I had the most amazing client interview the other day. A retired attorney in a lockdown unit at an assisted living facility, placed there by his family and against his will. Perfectly lucid, but deemed to be “unable to make informed decisions” by his doctors – not because he couldn’t understand and articulate his desires, but because the desires he expressed were unacceptable to the listeners: suicide.
He could explain why he wanted to take his life, and it made sense: his age, physical limitations, and bleak prospects for quality of life in the future. I was particularly moved by one of his reasons: having been predeceased by his wife and other family members, he spoke of the possibility – as he said, the “outside chance” – that he may be reunited with them at death.
As an estate planner, it is hard not to get trapped in a fascination with the issue of end of life planning. It is a new concept in the law, and clearly evolving. Currently only a few states allow assisted suicide. Others states stumble through, as Michigan does, with surrogate decision making laws and guardianships.
Perhaps it is out of our own individual concerns about mortality, and having worked with the aged and infirm long enough to be particularly sensitive to the unpleasantries that often accompany the final phase of life, that estate planners can get so lost in the mire of this area of the law.
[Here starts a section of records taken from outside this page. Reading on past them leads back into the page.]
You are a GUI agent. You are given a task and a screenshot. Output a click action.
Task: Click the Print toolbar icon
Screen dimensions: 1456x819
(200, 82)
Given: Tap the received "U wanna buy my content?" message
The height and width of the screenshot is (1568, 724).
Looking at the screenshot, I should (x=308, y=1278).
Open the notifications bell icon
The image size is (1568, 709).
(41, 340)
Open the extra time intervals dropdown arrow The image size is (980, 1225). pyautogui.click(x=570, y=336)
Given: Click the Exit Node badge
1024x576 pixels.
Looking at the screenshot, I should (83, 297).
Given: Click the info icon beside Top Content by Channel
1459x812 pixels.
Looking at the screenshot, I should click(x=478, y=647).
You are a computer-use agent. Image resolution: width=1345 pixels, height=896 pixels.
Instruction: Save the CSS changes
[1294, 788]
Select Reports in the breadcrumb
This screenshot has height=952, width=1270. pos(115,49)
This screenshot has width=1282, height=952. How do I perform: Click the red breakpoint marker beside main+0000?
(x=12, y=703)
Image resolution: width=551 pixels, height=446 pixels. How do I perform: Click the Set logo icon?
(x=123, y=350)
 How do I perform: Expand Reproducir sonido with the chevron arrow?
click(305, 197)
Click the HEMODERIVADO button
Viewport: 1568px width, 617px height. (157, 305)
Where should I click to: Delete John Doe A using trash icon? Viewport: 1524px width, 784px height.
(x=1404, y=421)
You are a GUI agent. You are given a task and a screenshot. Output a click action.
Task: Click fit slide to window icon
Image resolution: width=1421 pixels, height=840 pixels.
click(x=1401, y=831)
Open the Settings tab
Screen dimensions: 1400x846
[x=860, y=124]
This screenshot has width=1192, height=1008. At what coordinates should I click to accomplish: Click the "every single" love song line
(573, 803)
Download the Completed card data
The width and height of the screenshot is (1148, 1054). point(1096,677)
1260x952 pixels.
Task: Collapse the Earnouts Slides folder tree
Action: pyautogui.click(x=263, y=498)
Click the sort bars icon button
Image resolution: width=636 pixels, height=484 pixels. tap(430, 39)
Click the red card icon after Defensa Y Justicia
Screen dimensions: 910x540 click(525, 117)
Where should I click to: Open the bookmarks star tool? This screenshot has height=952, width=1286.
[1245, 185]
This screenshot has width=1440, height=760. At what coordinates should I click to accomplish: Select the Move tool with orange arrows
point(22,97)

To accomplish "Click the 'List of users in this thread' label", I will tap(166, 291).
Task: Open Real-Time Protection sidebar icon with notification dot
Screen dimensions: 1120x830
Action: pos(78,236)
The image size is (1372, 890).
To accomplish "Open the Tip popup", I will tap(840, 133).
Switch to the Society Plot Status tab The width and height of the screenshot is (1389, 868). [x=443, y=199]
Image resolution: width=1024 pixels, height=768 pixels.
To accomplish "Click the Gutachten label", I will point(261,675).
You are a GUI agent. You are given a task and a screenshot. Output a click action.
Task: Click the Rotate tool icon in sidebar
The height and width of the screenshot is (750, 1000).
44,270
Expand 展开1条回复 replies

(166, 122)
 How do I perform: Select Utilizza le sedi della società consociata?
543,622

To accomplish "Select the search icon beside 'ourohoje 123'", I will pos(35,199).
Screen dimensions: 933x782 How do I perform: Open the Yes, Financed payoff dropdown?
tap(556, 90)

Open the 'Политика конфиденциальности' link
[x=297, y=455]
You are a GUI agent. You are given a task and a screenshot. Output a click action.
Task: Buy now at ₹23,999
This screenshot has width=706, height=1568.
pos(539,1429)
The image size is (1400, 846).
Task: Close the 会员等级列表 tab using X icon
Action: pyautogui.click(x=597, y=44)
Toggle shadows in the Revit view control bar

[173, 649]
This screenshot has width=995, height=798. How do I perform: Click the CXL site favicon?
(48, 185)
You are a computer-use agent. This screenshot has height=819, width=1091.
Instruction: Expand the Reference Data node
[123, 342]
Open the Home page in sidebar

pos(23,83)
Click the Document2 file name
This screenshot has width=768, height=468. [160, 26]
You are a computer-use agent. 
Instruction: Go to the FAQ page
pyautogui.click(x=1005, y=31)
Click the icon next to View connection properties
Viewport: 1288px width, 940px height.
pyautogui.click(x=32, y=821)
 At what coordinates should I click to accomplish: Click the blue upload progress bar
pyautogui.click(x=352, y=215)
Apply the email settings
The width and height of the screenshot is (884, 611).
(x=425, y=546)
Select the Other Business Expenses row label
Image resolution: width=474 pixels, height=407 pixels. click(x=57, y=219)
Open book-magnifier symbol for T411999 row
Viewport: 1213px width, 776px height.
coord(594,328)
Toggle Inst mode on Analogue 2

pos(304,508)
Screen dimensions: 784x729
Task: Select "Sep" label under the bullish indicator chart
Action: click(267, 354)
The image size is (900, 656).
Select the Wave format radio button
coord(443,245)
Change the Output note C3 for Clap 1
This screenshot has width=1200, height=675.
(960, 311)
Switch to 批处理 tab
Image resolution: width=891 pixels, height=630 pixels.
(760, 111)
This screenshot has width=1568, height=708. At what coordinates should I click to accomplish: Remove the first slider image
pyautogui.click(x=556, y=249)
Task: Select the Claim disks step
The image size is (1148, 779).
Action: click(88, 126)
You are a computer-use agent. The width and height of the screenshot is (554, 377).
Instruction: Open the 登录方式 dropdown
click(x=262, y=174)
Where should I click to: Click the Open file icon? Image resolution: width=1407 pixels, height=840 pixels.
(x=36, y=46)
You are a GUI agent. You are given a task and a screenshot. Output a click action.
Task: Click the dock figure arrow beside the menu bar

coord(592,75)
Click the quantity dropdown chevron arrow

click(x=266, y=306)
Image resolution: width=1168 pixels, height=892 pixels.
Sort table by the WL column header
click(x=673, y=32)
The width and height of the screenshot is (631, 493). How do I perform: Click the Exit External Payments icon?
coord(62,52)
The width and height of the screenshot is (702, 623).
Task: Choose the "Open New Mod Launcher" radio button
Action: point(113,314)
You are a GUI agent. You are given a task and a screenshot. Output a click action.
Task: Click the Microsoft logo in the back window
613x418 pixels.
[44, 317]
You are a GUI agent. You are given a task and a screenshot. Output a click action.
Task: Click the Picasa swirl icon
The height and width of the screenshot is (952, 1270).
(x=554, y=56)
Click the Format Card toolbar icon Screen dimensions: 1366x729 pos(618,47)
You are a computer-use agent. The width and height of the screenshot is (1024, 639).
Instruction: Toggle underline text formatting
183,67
At times I think of the role of lawyers in society in terms of a metaphor. There is a house that humanity resides in. The dwellers allow only the scientists to go outside and look around, but demand that they come back in and explain that they see the hand of God in nature. They allow only the lawyers to go into the basement, to inspect and maintain the foundation and utilities. They demand that the lawyers are able to explain what they see in terms of justice and truth. The people in the house don’t want to believe that the placement of rocks on which the house was built are the product of randomness – and so the lawyers do their part in keeping the house standing without offending those who dwell there.
In looking at the way the law handles end of life, I feel this calling most acutely. Society is faced with an unprecedented issue – we are living longer, but for many, the final years are without quality. We have a hard time thinking about and talking about quality versus quantity in the context of human life. So the lawyers struggle with how to explain the rules for ending life, when those rules must supposedly stand on the rocks of justice and truth.
Yes – I am trapped. But please, don’t pull me out just yet.